Life on Earth is strange, and I don’t just mean physically. It’s odd how life goes on here.
In terms of time, we are so out of sync with our planet!

About 75% of the Earth’s outer crust, where we live, is composed of rock similar to this. (Image: James St. John, CC BY 2.0)
First, look at our natural surroundings — steady as a rock (most of the time, anyway).
And usually very, very old.
Then look at humans, or at cats — each born helpless; struggling to reach maturity; struggling more to survive and reproduce; and then aging and passing away.
It all happens quickly, too (at least to an outside observer: parts of our own lives seem to take forever).
In the wild, cats don’t live long, maybe five to ten years, or a little more if they’re tough and lucky.

More beautiful than any rock. (Image: SantiPhotoSS/Shutterstock)
Exceptionally elderly people might live for a hundred years, but even this is short compared to the social fabric that they are wrapped in. While often resembling a patchwork quilt, its history goes back many centuries.

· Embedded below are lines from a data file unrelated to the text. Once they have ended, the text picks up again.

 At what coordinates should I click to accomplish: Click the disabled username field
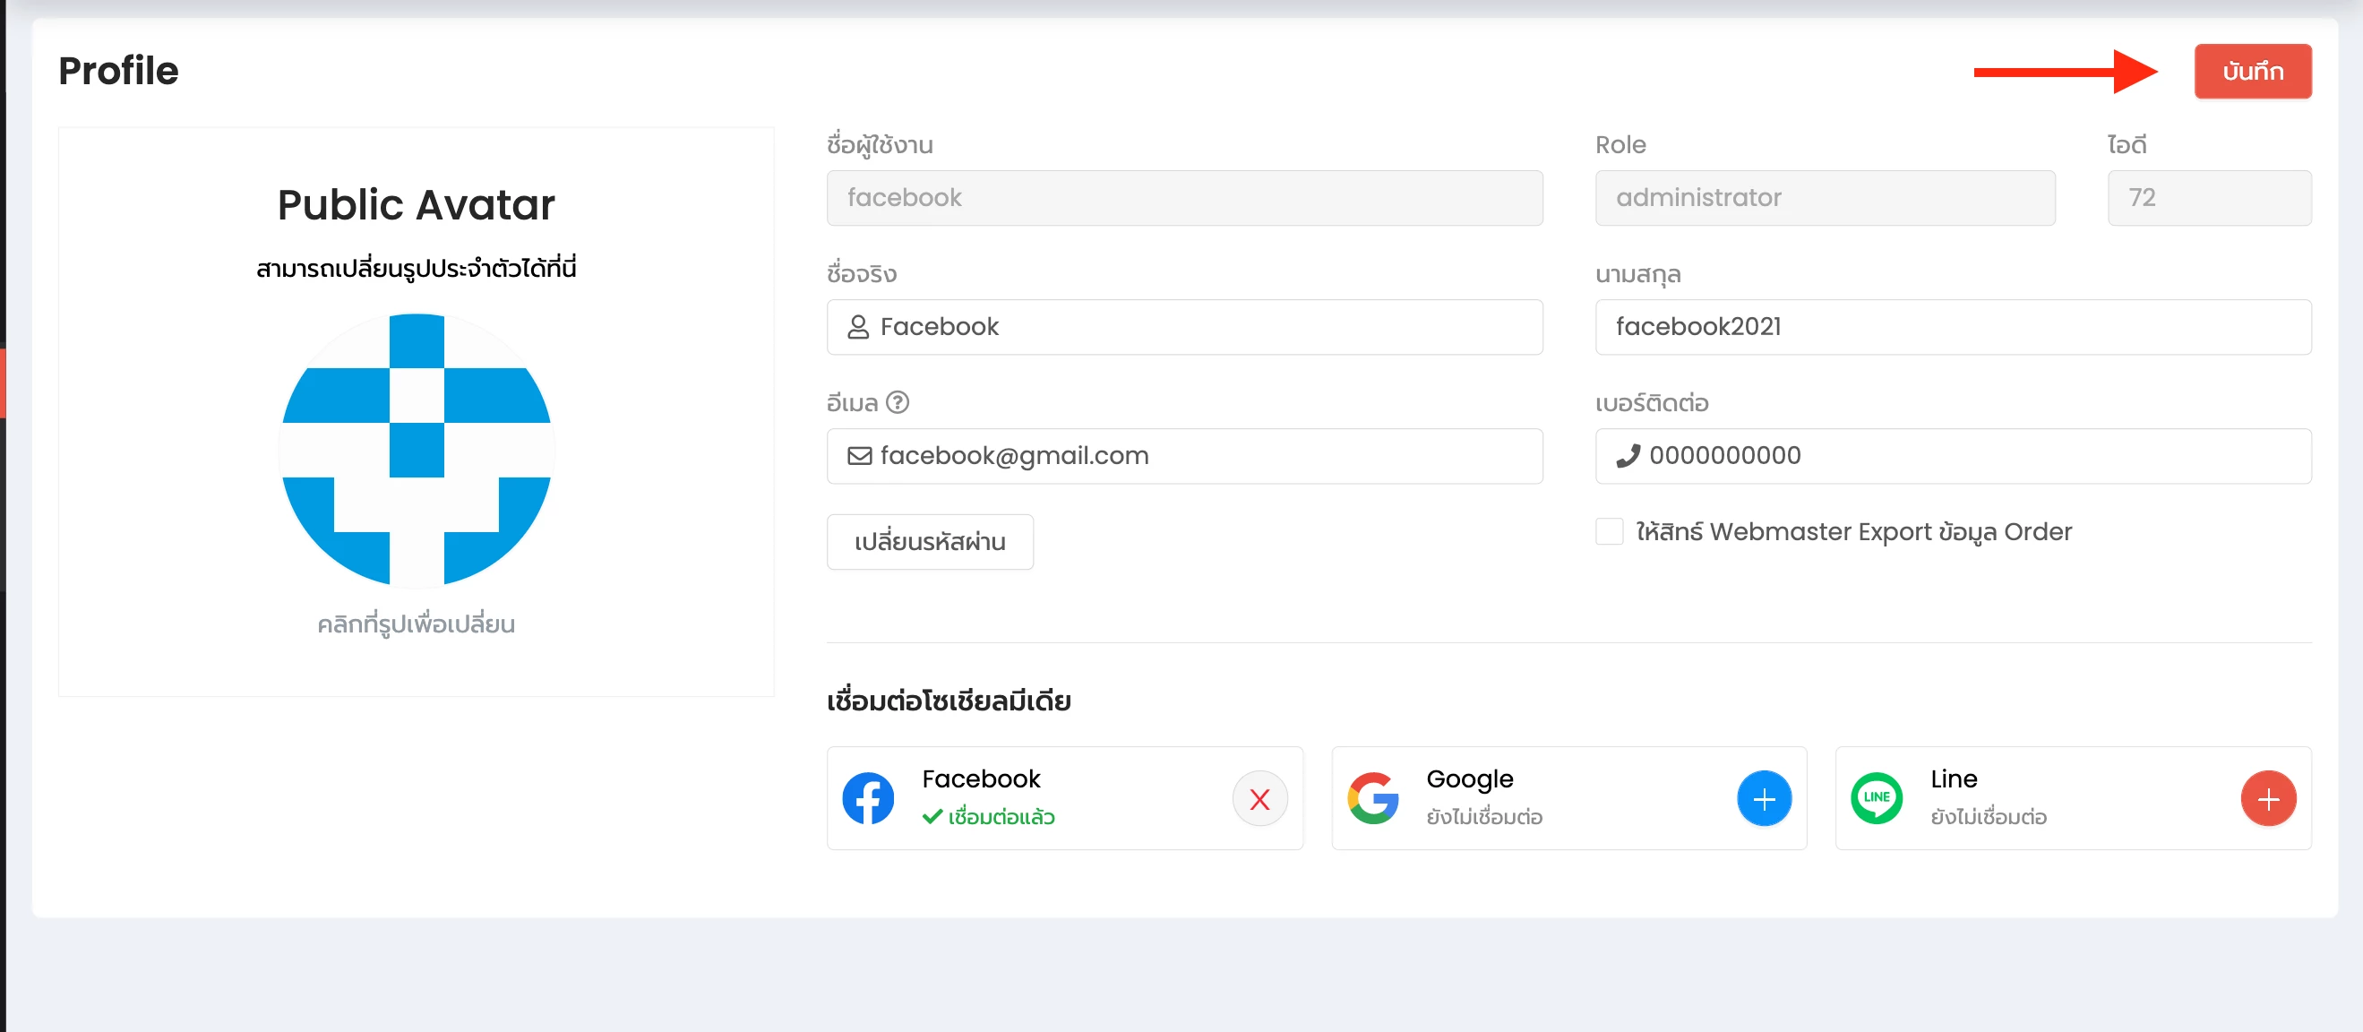point(1183,197)
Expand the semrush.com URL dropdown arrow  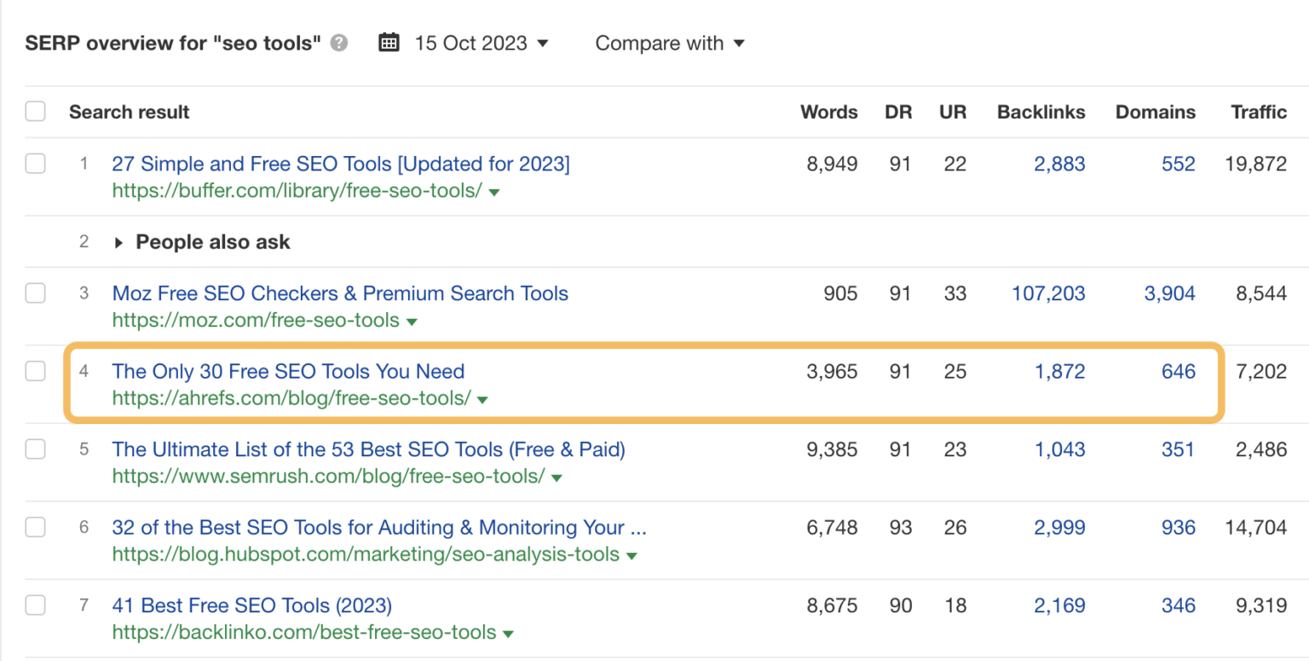tap(556, 477)
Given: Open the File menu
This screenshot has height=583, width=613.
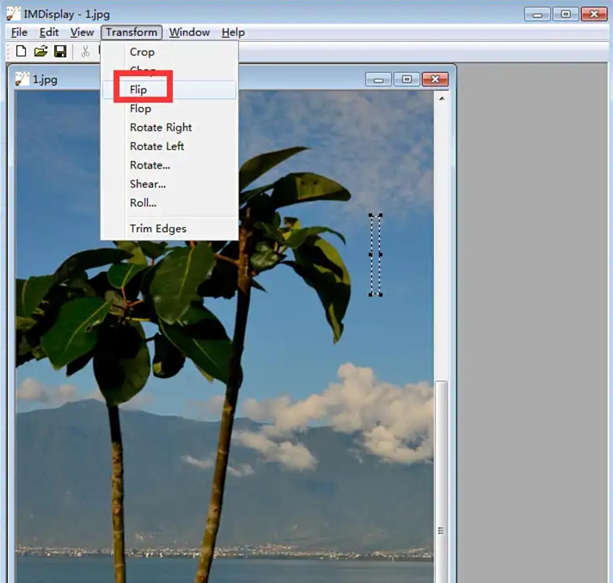Looking at the screenshot, I should (x=19, y=33).
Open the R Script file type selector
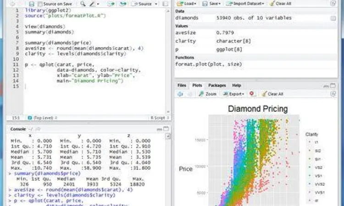 click(158, 118)
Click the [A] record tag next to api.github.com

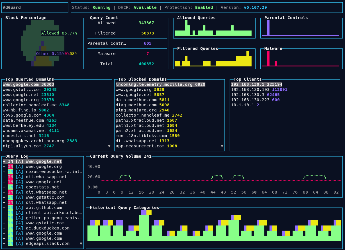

The current British monarch, for example, is in her mid-90s. That isn’t very old, considering how long her royal house has been around, and it’s positively youthful compared to the age of her kingdom.
Still, what do centuries and millennia mean to a multimillion-year-old rock?
Nothing, of course. It’s inert, although there may be something living underneath it or even inside. The rock’s components — silica, oxygen, and various other elements — are just chemistry, facts for nerds to ponder.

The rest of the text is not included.